Na hora de arrumar as malas para passear em Caraíva, não esqueça um par de chinelos e uma boa lanterna. As ruas do charmoso vilarejo são de areia fofa e nem adiantar tentar arriscar outro calçado para se deslocar por lá. E como a energia elétrica chegou há muito pouco tempo ao local, a iluminação pública é bem precária. Mas nada disso é problema! Até muito pelo contrário: as vielas e becos na penumbra e livres de carros dão um charme especial a Caraíva.

A simpatia e o sorriso fácil dos moradores são outro atrativo, o que faz muitos turistas gastarem boas horas perambulando por entre as casinhas coloridas do vilarejo.

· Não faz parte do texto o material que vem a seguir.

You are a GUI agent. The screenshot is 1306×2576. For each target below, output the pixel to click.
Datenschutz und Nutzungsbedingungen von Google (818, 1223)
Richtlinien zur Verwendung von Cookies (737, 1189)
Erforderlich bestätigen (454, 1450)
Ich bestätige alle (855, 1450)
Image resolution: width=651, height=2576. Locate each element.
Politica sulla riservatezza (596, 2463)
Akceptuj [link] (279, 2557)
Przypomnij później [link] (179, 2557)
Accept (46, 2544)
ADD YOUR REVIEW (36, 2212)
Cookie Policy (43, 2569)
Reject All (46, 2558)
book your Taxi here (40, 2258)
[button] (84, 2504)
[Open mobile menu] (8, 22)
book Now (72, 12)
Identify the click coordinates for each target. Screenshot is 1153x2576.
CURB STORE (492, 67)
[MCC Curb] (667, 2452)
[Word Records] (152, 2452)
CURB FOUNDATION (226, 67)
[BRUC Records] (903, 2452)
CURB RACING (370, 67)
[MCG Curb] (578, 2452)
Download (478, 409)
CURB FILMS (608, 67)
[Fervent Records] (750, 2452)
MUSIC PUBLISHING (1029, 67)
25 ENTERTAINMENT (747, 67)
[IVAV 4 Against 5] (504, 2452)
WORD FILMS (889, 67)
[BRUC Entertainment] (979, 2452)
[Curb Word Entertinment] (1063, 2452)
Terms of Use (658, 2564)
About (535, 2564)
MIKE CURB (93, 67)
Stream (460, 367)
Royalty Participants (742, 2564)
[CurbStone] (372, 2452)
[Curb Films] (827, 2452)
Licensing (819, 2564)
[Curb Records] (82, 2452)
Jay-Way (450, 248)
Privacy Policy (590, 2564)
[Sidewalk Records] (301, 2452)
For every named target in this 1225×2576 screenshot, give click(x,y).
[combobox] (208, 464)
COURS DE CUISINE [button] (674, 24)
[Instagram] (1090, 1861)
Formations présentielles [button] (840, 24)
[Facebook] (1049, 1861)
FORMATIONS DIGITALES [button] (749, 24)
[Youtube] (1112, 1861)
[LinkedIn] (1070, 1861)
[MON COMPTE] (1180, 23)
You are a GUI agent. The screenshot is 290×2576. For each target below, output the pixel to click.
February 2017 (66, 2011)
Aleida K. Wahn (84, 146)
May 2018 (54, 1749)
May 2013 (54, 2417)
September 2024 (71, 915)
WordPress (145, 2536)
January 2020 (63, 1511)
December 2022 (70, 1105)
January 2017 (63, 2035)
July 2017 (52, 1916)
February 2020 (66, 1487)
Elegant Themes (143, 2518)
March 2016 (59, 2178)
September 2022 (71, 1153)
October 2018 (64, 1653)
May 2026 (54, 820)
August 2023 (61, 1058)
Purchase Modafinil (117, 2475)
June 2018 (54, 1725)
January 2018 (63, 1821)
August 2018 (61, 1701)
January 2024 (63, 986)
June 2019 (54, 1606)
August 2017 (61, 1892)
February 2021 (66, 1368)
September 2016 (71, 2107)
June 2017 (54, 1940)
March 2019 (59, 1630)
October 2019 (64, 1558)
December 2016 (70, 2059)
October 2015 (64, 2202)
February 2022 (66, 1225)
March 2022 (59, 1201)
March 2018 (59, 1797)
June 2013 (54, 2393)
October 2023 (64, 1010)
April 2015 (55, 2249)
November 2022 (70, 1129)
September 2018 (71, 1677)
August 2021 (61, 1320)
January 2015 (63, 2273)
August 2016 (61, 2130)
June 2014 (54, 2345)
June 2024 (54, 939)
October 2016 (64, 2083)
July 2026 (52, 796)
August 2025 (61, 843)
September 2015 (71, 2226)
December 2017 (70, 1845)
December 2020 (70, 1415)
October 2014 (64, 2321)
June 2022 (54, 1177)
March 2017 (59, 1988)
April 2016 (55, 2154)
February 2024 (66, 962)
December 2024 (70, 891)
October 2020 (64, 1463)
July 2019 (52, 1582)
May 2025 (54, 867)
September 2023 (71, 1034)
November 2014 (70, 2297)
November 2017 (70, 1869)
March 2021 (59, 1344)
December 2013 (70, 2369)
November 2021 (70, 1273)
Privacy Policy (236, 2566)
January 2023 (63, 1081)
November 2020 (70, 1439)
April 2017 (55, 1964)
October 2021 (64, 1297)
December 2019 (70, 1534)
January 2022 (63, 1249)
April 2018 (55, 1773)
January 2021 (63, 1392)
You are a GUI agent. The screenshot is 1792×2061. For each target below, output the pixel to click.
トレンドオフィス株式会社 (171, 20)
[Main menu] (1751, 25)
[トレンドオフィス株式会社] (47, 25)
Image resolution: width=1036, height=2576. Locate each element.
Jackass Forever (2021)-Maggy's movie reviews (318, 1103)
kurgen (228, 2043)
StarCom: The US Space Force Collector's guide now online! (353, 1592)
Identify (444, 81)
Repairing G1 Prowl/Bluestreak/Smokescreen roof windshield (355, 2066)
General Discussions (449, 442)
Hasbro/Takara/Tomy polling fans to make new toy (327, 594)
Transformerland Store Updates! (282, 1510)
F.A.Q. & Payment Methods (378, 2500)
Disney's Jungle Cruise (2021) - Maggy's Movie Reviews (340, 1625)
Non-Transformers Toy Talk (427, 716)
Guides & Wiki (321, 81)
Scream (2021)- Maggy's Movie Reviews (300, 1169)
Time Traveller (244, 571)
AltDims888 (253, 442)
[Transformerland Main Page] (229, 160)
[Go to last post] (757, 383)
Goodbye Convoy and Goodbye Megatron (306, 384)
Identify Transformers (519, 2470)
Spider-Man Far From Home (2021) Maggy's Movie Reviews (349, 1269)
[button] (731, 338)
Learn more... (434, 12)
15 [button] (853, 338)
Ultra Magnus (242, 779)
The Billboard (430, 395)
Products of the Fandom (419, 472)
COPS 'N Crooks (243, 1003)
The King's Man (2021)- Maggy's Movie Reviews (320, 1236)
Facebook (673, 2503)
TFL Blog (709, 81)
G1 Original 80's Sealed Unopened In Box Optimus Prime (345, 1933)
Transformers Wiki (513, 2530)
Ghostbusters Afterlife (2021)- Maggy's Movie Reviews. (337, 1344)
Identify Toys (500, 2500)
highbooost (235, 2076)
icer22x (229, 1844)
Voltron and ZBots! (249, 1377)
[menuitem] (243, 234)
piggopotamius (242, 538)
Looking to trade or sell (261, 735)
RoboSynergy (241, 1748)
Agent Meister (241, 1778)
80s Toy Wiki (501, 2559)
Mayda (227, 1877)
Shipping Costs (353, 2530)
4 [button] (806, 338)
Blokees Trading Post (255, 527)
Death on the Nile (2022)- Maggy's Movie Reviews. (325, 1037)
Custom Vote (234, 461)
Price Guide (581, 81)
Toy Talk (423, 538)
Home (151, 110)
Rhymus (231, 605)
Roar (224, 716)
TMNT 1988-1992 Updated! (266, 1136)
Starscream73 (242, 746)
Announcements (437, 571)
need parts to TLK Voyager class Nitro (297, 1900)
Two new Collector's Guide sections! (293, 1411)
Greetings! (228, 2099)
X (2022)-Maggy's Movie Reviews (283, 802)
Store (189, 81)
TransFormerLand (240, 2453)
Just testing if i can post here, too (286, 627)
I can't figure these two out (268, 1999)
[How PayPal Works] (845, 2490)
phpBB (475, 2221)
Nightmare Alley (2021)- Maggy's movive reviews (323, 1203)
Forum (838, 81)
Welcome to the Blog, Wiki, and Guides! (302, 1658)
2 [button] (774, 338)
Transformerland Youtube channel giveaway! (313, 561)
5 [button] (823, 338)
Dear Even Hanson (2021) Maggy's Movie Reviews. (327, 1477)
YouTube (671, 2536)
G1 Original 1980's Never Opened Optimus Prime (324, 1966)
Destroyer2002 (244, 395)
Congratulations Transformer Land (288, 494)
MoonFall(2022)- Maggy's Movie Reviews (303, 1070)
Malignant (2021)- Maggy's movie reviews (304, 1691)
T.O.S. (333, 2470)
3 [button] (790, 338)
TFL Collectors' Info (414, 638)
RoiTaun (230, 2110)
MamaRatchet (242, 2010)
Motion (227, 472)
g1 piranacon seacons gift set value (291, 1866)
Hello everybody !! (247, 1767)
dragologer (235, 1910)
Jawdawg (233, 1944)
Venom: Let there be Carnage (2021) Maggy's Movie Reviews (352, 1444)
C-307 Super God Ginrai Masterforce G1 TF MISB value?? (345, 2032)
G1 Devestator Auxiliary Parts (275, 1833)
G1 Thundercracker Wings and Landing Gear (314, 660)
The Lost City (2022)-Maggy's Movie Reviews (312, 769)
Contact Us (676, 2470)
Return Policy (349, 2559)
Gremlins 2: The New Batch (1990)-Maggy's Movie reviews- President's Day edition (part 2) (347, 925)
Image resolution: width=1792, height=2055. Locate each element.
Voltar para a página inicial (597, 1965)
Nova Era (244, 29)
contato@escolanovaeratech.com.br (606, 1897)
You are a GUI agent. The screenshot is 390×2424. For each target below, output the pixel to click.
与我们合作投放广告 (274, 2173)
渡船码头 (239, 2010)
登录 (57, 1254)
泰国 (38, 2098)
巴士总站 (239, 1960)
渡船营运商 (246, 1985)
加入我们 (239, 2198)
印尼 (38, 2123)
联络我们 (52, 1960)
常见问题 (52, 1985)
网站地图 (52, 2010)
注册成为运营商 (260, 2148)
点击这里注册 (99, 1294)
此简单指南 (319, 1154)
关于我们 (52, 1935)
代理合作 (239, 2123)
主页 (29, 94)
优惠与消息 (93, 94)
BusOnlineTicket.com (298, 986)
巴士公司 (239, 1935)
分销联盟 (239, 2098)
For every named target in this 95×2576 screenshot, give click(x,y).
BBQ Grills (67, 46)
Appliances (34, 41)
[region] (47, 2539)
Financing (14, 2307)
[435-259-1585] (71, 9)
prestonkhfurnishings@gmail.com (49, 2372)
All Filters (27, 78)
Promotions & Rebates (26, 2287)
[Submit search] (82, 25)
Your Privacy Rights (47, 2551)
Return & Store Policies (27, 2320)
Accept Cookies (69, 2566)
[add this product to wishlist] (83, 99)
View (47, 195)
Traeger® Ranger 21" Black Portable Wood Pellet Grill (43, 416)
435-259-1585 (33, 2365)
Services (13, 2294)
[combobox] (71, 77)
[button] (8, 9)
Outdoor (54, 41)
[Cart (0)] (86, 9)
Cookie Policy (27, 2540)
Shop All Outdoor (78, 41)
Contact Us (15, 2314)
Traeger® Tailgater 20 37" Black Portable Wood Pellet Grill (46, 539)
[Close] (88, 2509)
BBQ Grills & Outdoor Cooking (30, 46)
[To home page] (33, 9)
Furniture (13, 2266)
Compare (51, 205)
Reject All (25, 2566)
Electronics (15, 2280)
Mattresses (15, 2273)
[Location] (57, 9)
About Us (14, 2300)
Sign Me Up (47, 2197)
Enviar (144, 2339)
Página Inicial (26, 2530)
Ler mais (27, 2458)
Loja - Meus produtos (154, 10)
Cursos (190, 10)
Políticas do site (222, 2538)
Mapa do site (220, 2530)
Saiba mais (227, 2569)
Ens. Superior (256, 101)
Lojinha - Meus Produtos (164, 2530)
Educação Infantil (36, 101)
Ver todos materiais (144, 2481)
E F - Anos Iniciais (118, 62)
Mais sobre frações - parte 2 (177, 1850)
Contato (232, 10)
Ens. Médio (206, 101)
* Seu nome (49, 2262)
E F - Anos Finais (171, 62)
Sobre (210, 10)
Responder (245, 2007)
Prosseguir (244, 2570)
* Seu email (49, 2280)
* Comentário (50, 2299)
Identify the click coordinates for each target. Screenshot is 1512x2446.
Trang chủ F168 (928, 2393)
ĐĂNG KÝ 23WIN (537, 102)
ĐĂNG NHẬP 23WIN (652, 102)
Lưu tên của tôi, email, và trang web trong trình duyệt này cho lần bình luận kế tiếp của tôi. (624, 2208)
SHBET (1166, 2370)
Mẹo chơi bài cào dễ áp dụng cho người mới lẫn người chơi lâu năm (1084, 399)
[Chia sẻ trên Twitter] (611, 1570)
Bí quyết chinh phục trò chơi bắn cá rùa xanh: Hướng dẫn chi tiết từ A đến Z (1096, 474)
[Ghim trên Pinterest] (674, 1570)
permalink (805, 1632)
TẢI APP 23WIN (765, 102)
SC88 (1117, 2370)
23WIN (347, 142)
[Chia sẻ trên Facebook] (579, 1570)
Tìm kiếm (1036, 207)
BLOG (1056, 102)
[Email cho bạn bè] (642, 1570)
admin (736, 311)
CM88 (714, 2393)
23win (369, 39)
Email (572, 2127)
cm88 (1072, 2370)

Mas não pense que as belezas de Caraíva terminam no centrinho do distrito. A praia, de areia branca e águas azuladas, é maravilhosa. E vale visitar a Barra, onde o Rio Caraíva encontra o mar e os turistas têm a chance de intercalar banhos em águas doce e salgada.

Uma dica para evitar surpresas desagradáveis em Caraíva é levar um dinheiro extra para as muitas taxas que se cobram por lá. Para entrar no vilarejo, paga-se R$ 10 de taxa de conservação; o estacionamento de carros custa R$ 20; para cruzar o rio, barqueiros cobram R$ 5 por pessoa. E não há banco ou caixa eletrônico em Caraíva. É preciso levar dinheiro em espécie.